— Start of Document excerpt —
Theorem: Given a $2n\times 2n$ complex symmetric matrix $S$ where $${\rm Re}(J^TSJ)~>~0$$ is positive definite, then the complex Gaussian integral is convergent with value $$ \begin{align} I~:=~&\int_{\mathbb{C}^n} \! \left[\prod_{k=1}^n\frac{\mathrm{d}z^{k\ast} \wedge \mathrm{d}z^k}{2\pi i}\right]~ \exp\left\{ -\frac{1}{2}Z^TSZ +B^TZ\right\}\cr ~=~&\sqrt{\frac{(-1)^n}{\det(S)}}\exp\left\{\frac{1}{2}B^TS^{-1}B \right\}. \end{align} $$ Here we have defined $$ \begin{align} Z~:=~&(z^1, \ldots, z^n, z^{\ast 1}, \ldots, z^{\ast n})^T, \cr B~:=~&( b^{\ast 1}, \ldots, b^{\ast n},b^1, \ldots, b^n)^T, \cr J~:=~&\begin{pmatrix} 1 & i \cr 1 & -i \end{pmatrix} \otimes \mathbb{1}_{n\times n}. \end{align}$$ Note that $b^{\ast j}$ is not necessarily the complex conjugate of $b^j$, it could be an independent complex number; however $z^{\ast j}$ is assumed to be the complex conjugate of $z^j$.

Sketched proof:

1. Make a coordinate transformation into real and imaginary parts $$\begin{align} z^k~\equiv~& x^k+iy^k, \cr z^{k\ast}~\equiv~& x^k-iy^k, \cr Z~=~&JX, \cr X~:=~&(x^1, \ldots, x^n, y^1, \ldots, y^n)^T. \cr \end{align} $$ Then the integral becomes $$ \begin{align} I~=~&\int_{\mathbb{R}^{2n}} \! \left[\prod_{k=1}^n\frac{\mathrm{d}x^k \wedge \mathrm{d}y^k}{\pi}\right]~ \exp\left\{ -\frac{1}{2}X^TJ^TSJX +B^TJX\right\}\cr ~=~&\sqrt{\frac{2^n}{\det(J^TSJ)}}\exp\left\{\frac{1}{2}B^TJ( J^TSJ)^{-1}J^TB \right\}. \end{align} $$ In the second and last equality we used the complex Gaussian formula from this Math.SE post.

2. Next use that $$\begin{align} JJ^T~=~&\begin{pmatrix} 0 & 2 \cr 2 & 0 \end{pmatrix} \otimes \mathbb{1}_{n\times n},\cr \det(JJ^T)~=~&(-2)^n, \end{align} $$ to derive the theorem. $\Box$
— End of Document excerpt —
— Start of Extracted data —
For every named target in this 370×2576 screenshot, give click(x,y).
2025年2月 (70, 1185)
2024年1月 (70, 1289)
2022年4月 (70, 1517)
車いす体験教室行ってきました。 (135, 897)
— End of Extracted data —
— Start of Extracted data —
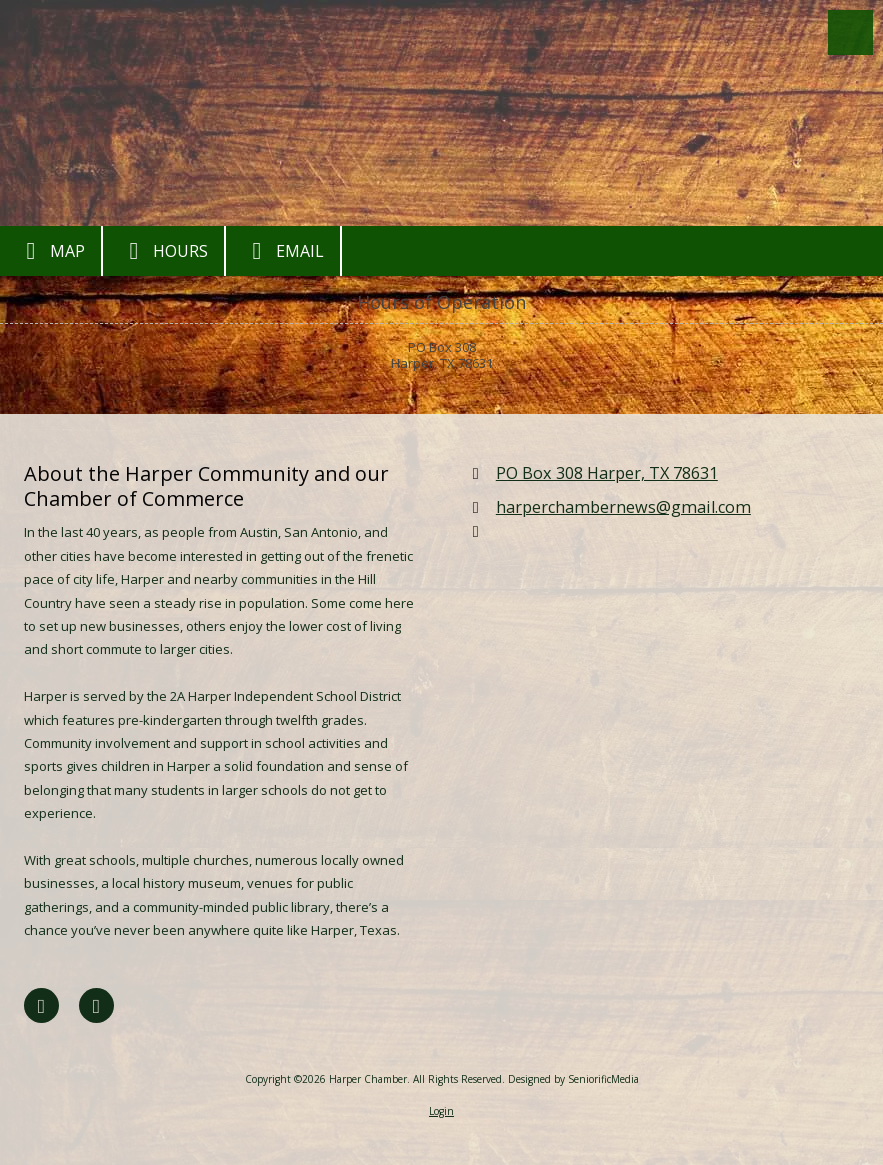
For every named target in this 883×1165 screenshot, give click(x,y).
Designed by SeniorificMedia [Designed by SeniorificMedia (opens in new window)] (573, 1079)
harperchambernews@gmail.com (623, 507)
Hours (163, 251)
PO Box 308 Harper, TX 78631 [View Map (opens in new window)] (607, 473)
— End of Extracted data —
- _To be done_
a. List every symbol that the Gaussian integral proof introduces with the definition sign ":=".
b. Please rewrite the records from the line with "For every named target in this 883×1165" to the line with "PO Box 308 Harper, TX", replacing "new window" with "new tab" and leaving everything else unchanged.
The Gaussian integral proof and the records have no connection to each other.

- _Answers to each task_
a. I, Z, B, J, X

b.
For every named target in this 883×1165 screenshot, give click(x,y).
Designed by SeniorificMedia [Designed by SeniorificMedia (opens in new tab)] (573, 1079)
harperchambernews@gmail.com (623, 507)
Hours (163, 251)
PO Box 308 Harper, TX 78631 [View Map (opens in new tab)] (607, 473)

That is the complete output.